* [Page extract]
■ ■ ■

What does stand out, though is –
BBC Radio sessions with Imogen Edwards-Jones in London, sharing a microphone with serious hangovers after a wicked Notting Hill night. Maggie Alderson in her dressing gown ringing Kate Moss’s agent first thing in the morning, also in Notting Hill. Chris Manby’s fatal charm, which had the most remarkable effect on every radio host we met, including Gyles Brandreth.
Then there was –
Helen Lederer taking time out from filming Absolutely Fabulous to have a very long, boozy conversation in a London club about a filthy story she was writing about trains. A heavily pregnant Anna Johnson with pen and ink in her hand, in her beautiful flat with lilac walls, creating one exquisite drawing after another for our Australian covers.
I remember Jo Fairley, the fairy godmother of Tiger Lily Hutchence-Yates, doing Maggie the favour of the year, by running down the stairs at an Irish members’ club with a last-minute contribution from Bob Geldof. Then there was dear Wendy Holden, famous for her puns, coming up with ten possible titles in ten minutes. And Kathy Lette allowing us to use one of her own book titles, as a favour.
In Australia I will never forget the Brisbane Writers’ Festival debate with Kaz Cooke and Mary Rose McColl where we dressed up in our pinkiest pink, to take on John Birmingham (another male we lured to the second book in the series). In London, Hugo Speer and Neil Morrissey provided the British blokey bits, and they were brilliant additions to all our launch parties.

■ ■ ■

* [Dataset content]

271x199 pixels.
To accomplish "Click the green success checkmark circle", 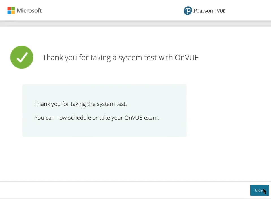I will 22,57.
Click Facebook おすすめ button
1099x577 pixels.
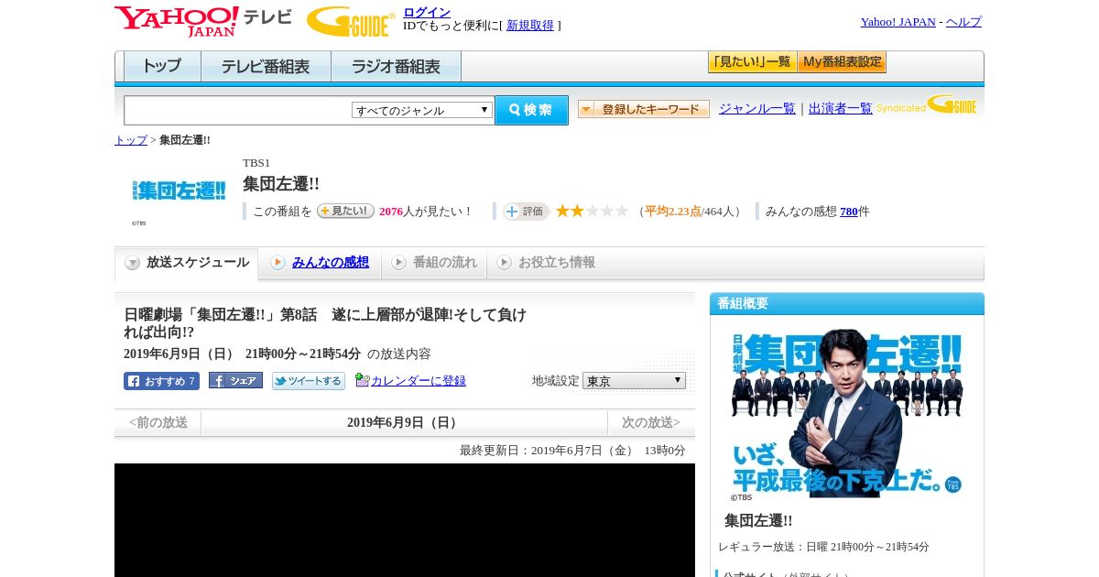tap(161, 381)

■ ■ ■

Write out the recollections of the book series above, word for word, from "I remember Jo" to "our launch parties.".

I remember Jo Fairley, the fairy godmother of Tiger Lily Hutchence-Yates, doing Maggie the favour of the year, by running down the stairs at an Irish members’ club with a last-minute contribution from Bob Geldof. Then there was dear Wendy Holden, famous for her puns, coming up with ten possible titles in ten minutes. And Kathy Lette allowing us to use one of her own book titles, as a favour.
In Australia I will never forget the Brisbane Writers’ Festival debate with Kaz Cooke and Mary Rose McColl where we dressed up in our pinkiest pink, to take on John Birmingham (another male we lured to the second book in the series). In London, Hugo Speer and Neil Morrissey provided the British blokey bits, and they were brilliant additions to all our launch parties.